Today I find such belligerence off-putting, perhaps because there is so much of it about. Online at least, we are practically downing in bellicosity. I would wager that it is this stridency that makes YouTube “Hitchslap” videos so appealing to teenage atheists. Certainty tickles the juvenile urge. But at some point you grow out of that; or at least you ought to. 

And yet I do miss Hitchens, not least because the technologies that took off just as he was departing the scene have furnished us with only pale imitations. Today’s “free thinkers” are slaves to the algorithm. Whereas Hitchens – even when he was wrong – derived his positions from first principles such as internationalism and universalism, today’s contrarians seem to adopt subversive positions purely for the sake of clicks. Audience capture is the order of the day. Which perhaps explains why “contrarianism” tends to be increasingly synonymous with the promotion of quack Covid cures and the anti-vaxx agenda.

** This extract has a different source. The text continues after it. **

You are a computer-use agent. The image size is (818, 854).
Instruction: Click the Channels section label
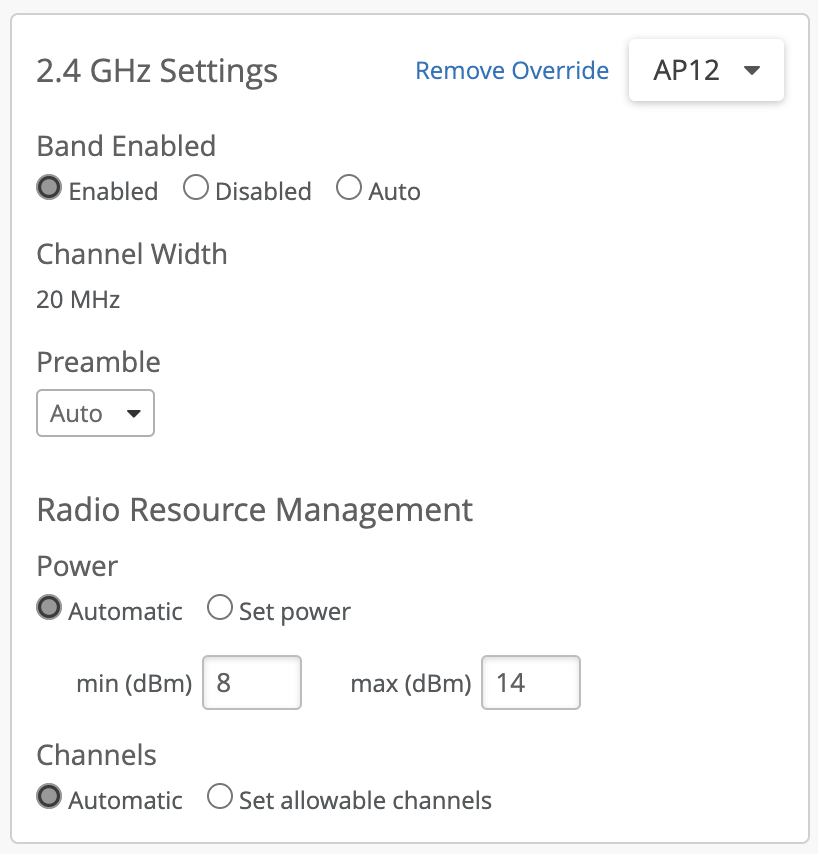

Hitchens was the enemy of self-satisfied politicians, received wisdom and hypocrisy. And yet contemporary online life is anathema to the combination of indignation and intellect that made him so compelling. We have an abundance of indignation. Yet in a world where the boundaries of acceptable opinion are assiduously policed by competing internet tribes, to go dramatically “off-brand” à la Hitchens is career suicide. 

In the social media age, ideological conformity – being relentlessly “on-brand” – is the difference between prominence and obscurity. In the years since Christopher Hitchens left us, the romance of genuine marginality – to think for yourself and live with the consequences – has lost its allure.